Copy out, unchanged, the stretch of the listing below from its first line through the line containing "Looking at the", including both of those lines.

-=-=-

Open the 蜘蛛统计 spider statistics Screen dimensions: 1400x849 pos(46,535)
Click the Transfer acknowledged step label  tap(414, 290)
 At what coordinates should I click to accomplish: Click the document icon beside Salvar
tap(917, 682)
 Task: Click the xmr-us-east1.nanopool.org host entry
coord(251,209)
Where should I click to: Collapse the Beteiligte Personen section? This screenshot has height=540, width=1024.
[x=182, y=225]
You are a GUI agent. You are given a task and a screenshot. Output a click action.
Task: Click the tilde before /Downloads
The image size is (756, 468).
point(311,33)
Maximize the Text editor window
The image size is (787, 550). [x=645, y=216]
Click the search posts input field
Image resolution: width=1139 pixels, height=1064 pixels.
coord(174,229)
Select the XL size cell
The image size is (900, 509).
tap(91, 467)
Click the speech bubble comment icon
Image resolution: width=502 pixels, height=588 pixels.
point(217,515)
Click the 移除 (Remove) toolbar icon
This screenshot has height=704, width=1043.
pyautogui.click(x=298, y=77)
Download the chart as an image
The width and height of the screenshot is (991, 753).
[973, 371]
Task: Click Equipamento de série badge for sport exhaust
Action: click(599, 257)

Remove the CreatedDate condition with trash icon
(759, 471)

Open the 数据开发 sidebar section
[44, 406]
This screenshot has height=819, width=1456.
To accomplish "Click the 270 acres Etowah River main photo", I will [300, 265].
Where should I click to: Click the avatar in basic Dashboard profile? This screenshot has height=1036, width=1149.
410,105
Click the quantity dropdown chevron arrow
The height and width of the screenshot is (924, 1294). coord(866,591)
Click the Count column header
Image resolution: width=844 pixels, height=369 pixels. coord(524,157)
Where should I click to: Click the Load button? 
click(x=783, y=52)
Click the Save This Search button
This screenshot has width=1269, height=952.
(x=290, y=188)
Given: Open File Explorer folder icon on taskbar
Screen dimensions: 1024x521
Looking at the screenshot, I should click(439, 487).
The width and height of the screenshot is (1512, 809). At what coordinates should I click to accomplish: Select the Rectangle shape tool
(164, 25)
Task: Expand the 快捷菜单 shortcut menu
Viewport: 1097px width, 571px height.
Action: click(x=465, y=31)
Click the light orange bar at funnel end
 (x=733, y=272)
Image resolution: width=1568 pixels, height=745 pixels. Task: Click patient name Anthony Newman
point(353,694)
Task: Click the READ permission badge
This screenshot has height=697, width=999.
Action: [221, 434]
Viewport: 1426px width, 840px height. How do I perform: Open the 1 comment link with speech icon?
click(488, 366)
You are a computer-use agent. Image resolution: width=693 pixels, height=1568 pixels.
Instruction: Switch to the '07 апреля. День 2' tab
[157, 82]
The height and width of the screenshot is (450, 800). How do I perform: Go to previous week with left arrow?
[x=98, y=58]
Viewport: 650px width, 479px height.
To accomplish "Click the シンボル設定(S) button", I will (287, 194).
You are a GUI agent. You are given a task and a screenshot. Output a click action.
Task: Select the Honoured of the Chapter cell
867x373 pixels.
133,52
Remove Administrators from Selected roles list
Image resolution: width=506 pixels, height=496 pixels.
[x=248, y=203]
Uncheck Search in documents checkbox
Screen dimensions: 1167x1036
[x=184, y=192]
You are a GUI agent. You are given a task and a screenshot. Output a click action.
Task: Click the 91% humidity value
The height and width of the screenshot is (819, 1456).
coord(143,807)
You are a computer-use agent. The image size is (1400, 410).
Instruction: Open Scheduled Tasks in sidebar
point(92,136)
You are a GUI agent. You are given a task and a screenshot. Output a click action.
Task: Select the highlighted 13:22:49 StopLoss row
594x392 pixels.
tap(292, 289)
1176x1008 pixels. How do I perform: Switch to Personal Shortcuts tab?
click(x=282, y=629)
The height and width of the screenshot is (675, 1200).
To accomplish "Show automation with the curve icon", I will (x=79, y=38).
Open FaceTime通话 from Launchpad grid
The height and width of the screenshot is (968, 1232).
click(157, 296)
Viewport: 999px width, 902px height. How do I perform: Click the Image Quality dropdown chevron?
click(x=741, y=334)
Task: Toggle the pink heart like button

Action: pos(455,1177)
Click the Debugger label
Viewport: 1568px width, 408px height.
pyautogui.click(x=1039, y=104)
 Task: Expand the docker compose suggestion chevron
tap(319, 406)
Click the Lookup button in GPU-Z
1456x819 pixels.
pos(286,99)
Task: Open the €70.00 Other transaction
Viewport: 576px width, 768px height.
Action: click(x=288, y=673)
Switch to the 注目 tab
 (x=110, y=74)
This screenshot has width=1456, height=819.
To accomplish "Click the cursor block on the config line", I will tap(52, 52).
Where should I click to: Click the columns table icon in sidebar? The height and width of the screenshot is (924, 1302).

-=-=-

• [Response to this task]:
Open the 蜘蛛统计 spider statistics Screen dimensions: 1400x849 pos(46,535)
Click the Transfer acknowledged step label  tap(414, 290)
 At what coordinates should I click to accomplish: Click the document icon beside Salvar
tap(917, 682)
 Task: Click the xmr-us-east1.nanopool.org host entry
coord(251,209)
Where should I click to: Collapse the Beteiligte Personen section? This screenshot has height=540, width=1024.
[x=182, y=225]
You are a GUI agent. You are given a task and a screenshot. Output a click action.
Task: Click the tilde before /Downloads
The image size is (756, 468).
point(311,33)
Maximize the Text editor window
The image size is (787, 550). [x=645, y=216]
Click the search posts input field
Image resolution: width=1139 pixels, height=1064 pixels.
coord(174,229)
Select the XL size cell
The image size is (900, 509).
tap(91, 467)
Click the speech bubble comment icon
Image resolution: width=502 pixels, height=588 pixels.
point(217,515)
Click the 移除 (Remove) toolbar icon
This screenshot has height=704, width=1043.
pyautogui.click(x=298, y=77)
Download the chart as an image
The width and height of the screenshot is (991, 753).
[973, 371]
Task: Click Equipamento de série badge for sport exhaust
Action: click(599, 257)

Remove the CreatedDate condition with trash icon
(759, 471)

Open the 数据开发 sidebar section
[44, 406]
This screenshot has height=819, width=1456.
To accomplish "Click the 270 acres Etowah River main photo", I will [300, 265].
Where should I click to: Click the avatar in basic Dashboard profile? This screenshot has height=1036, width=1149.
410,105
Click the quantity dropdown chevron arrow
The height and width of the screenshot is (924, 1294). coord(866,591)
Click the Count column header
Image resolution: width=844 pixels, height=369 pixels. coord(524,157)
Where should I click to: Click the Load button? 
click(x=783, y=52)
Click the Save This Search button
This screenshot has width=1269, height=952.
(x=290, y=188)
Given: Open File Explorer folder icon on taskbar
Screen dimensions: 1024x521
Looking at the screenshot, I should click(439, 487).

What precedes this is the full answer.